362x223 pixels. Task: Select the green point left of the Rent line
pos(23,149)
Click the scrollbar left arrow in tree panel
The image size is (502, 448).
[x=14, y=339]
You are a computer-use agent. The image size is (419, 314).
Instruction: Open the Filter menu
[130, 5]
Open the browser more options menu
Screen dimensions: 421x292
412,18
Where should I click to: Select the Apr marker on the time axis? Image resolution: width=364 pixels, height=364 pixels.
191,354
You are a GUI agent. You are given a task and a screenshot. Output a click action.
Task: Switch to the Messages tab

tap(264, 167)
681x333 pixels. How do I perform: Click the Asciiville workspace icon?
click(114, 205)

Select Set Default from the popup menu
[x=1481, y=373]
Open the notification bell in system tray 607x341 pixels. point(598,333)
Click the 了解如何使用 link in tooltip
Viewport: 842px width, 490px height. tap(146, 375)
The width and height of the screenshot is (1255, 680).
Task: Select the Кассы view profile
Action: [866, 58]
════════════════════
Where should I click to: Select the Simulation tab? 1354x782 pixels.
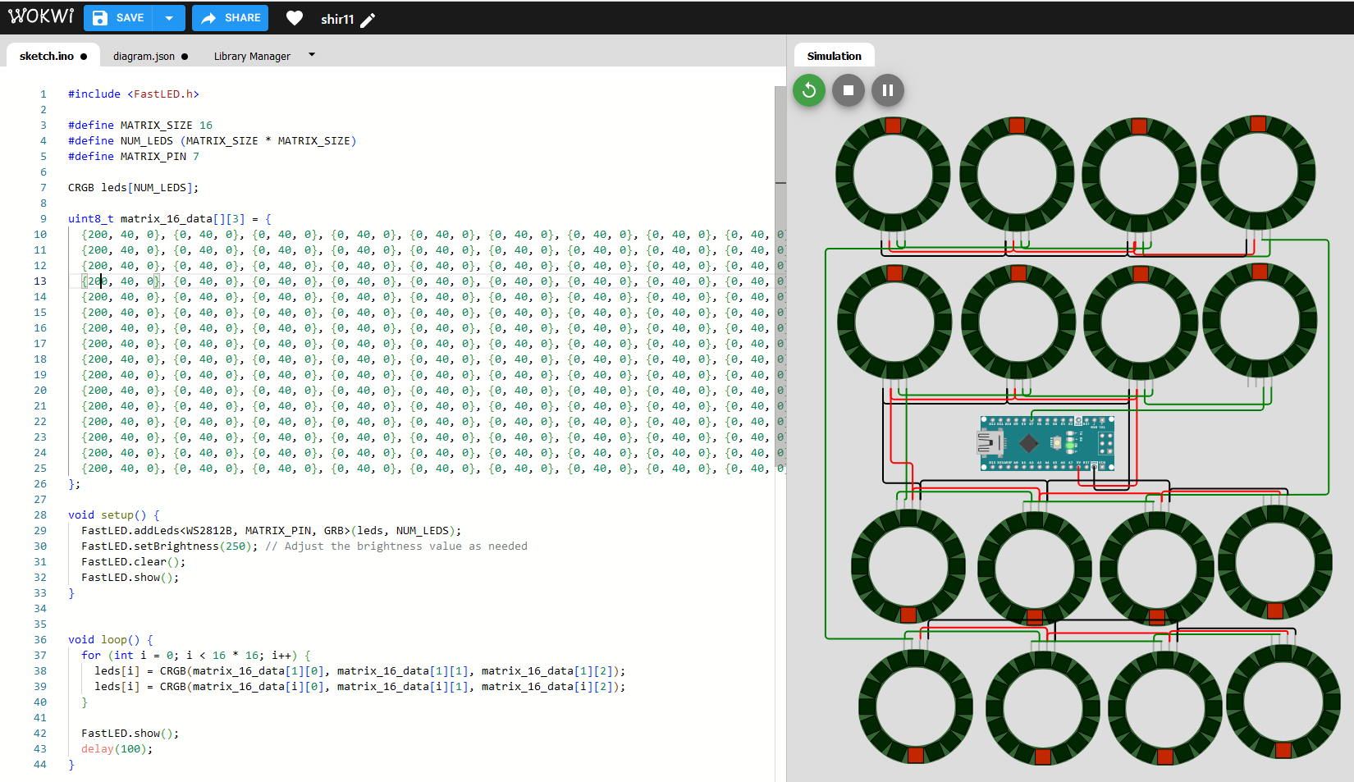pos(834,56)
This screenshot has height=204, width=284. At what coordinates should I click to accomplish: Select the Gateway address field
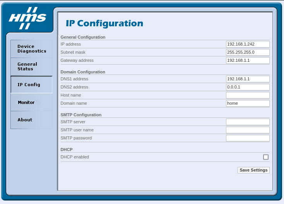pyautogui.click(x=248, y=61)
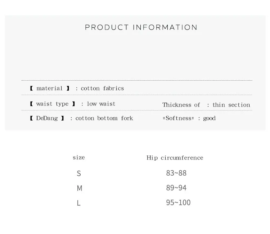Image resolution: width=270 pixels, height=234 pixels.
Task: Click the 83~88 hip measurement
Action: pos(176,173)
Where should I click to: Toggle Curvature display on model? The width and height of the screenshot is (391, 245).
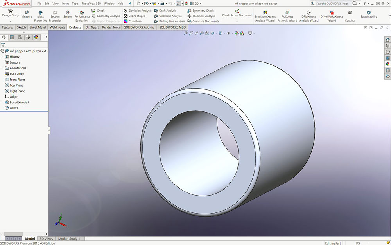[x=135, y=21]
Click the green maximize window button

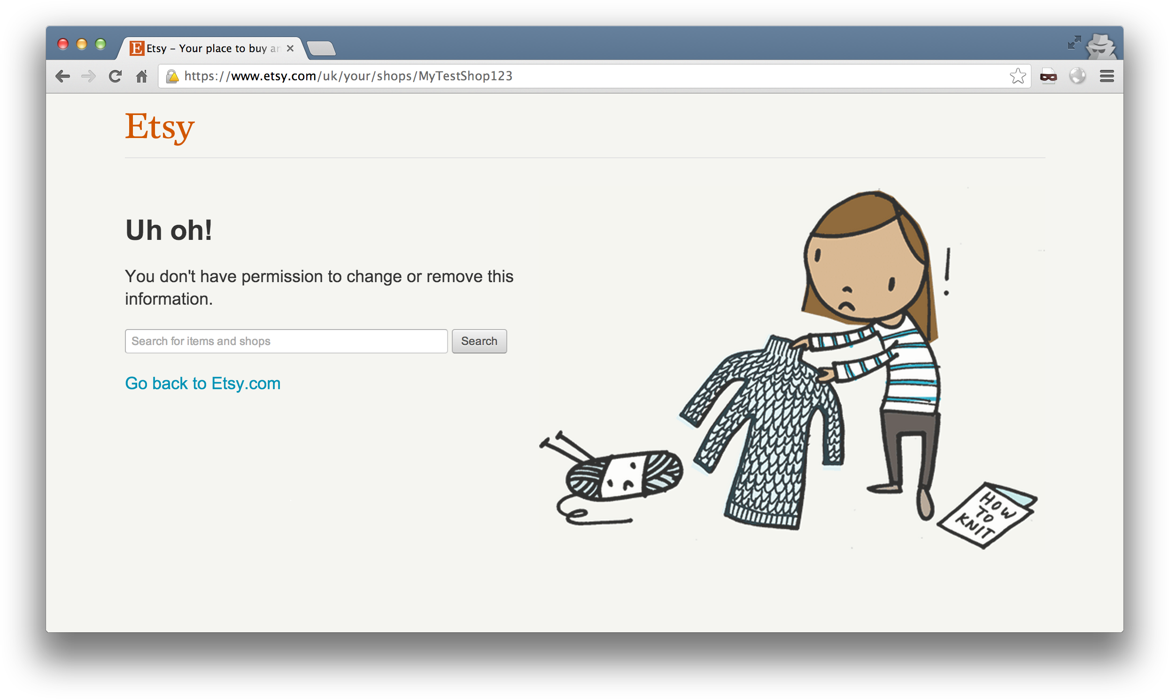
════════════════════
#### What you will do
Revise the entries starting at the line with "You are a computer-use" and ending at the line with "Action: [866, 58]" by changing "Filter" to "View", and leave everything else as it is. Give back only those lines.

#### Response below
You are a computer-use agent. The image size is (419, 314).
Instruction: Open the View menu
[130, 5]
Open the browser more options menu
Screen dimensions: 421x292
412,18
Where should I click to: Select the Apr marker on the time axis? Image resolution: width=364 pixels, height=364 pixels.
191,354
You are a GUI agent. You are given a task and a screenshot. Output a click action.
Task: Switch to the Messages tab

tap(264, 167)
681x333 pixels. How do I perform: Click the Asciiville workspace icon?
click(114, 205)

Select Set Default from the popup menu
[x=1481, y=373]
Open the notification bell in system tray 607x341 pixels. point(598,333)
Click the 了解如何使用 link in tooltip
Viewport: 842px width, 490px height. tap(146, 375)
The width and height of the screenshot is (1255, 680).
Task: Select the Кассы view profile
Action: [866, 58]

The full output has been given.